Entries provided: Begin

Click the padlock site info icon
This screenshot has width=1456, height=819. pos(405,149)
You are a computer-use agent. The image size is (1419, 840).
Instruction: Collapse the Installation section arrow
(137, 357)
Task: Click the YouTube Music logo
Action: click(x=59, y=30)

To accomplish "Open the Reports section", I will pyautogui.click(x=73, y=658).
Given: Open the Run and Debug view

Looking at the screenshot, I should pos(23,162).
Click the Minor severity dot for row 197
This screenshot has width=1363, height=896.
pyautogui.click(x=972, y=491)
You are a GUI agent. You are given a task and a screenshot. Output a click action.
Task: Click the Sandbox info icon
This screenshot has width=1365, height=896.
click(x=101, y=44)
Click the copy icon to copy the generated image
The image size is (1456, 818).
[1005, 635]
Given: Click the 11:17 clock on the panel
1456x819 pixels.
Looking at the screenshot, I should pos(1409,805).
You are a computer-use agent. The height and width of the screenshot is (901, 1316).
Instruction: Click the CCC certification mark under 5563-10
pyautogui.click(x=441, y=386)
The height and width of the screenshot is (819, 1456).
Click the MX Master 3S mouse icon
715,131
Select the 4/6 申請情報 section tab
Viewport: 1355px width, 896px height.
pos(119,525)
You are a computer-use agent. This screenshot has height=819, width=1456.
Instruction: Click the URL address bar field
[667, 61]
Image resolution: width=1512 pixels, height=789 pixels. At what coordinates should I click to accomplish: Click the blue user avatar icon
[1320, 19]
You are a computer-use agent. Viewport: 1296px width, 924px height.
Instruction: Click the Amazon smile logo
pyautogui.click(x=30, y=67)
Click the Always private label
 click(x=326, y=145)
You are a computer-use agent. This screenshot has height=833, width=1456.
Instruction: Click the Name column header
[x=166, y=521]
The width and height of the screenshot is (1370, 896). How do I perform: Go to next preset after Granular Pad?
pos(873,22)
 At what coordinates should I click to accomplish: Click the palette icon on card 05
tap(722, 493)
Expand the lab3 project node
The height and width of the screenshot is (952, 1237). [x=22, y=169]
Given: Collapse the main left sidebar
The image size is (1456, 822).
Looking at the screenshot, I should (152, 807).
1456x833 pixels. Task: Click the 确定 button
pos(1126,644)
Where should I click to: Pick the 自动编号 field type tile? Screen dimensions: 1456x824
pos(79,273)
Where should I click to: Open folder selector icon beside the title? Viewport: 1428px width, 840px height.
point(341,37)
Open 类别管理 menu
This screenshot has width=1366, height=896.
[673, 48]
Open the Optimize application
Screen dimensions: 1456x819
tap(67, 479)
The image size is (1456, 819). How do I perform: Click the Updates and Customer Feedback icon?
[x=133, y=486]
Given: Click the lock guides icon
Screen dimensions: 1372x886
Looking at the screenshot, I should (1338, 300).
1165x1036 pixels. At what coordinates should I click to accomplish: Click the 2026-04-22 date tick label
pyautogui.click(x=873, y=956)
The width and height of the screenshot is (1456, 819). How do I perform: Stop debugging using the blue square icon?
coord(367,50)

Entries provided: End

Directions
The whole of the material above needs to be copied exactly.

Task solution
Click the padlock site info icon
This screenshot has width=1456, height=819. pos(405,149)
You are a computer-use agent. The image size is (1419, 840).
Instruction: Collapse the Installation section arrow
(137, 357)
Task: Click the YouTube Music logo
Action: click(x=59, y=30)

To accomplish "Open the Reports section", I will pyautogui.click(x=73, y=658).
Given: Open the Run and Debug view

Looking at the screenshot, I should pos(23,162).
Click the Minor severity dot for row 197
This screenshot has width=1363, height=896.
pyautogui.click(x=972, y=491)
You are a GUI agent. You are given a task and a screenshot. Output a click action.
Task: Click the Sandbox info icon
This screenshot has width=1365, height=896.
click(x=101, y=44)
Click the copy icon to copy the generated image
The image size is (1456, 818).
[1005, 635]
Given: Click the 11:17 clock on the panel
1456x819 pixels.
Looking at the screenshot, I should pos(1409,805).
You are a computer-use agent. The height and width of the screenshot is (901, 1316).
Instruction: Click the CCC certification mark under 5563-10
pyautogui.click(x=441, y=386)
The height and width of the screenshot is (819, 1456).
Click the MX Master 3S mouse icon
715,131
Select the 4/6 申請情報 section tab
Viewport: 1355px width, 896px height.
pos(119,525)
You are a computer-use agent. This screenshot has height=819, width=1456.
Instruction: Click the URL address bar field
[667, 61]
Image resolution: width=1512 pixels, height=789 pixels. At what coordinates should I click to accomplish: Click the blue user avatar icon
[1320, 19]
You are a computer-use agent. Viewport: 1296px width, 924px height.
Instruction: Click the Amazon smile logo
pyautogui.click(x=30, y=67)
Click the Always private label
 click(x=326, y=145)
You are a computer-use agent. This screenshot has height=833, width=1456.
Instruction: Click the Name column header
[x=166, y=521]
The width and height of the screenshot is (1370, 896). How do I perform: Go to next preset after Granular Pad?
pos(873,22)
 At what coordinates should I click to accomplish: Click the palette icon on card 05
tap(722, 493)
Expand the lab3 project node
The height and width of the screenshot is (952, 1237). [x=22, y=169]
Given: Collapse the main left sidebar
The image size is (1456, 822).
Looking at the screenshot, I should (152, 807).
1456x833 pixels. Task: Click the 确定 button
pos(1126,644)
Where should I click to: Pick the 自动编号 field type tile? Screen dimensions: 1456x824
pos(79,273)
Where should I click to: Open folder selector icon beside the title? Viewport: 1428px width, 840px height.
point(341,37)
Open 类别管理 menu
This screenshot has width=1366, height=896.
[673, 48]
Open the Optimize application
Screen dimensions: 1456x819
tap(67, 479)
The image size is (1456, 819). How do I perform: Click the Updates and Customer Feedback icon?
[x=133, y=486]
Given: Click the lock guides icon
Screen dimensions: 1372x886
Looking at the screenshot, I should (1338, 300).
1165x1036 pixels. At what coordinates should I click to accomplish: Click the 2026-04-22 date tick label
pyautogui.click(x=873, y=956)
The width and height of the screenshot is (1456, 819). How do I perform: Stop debugging using the blue square icon?
coord(367,50)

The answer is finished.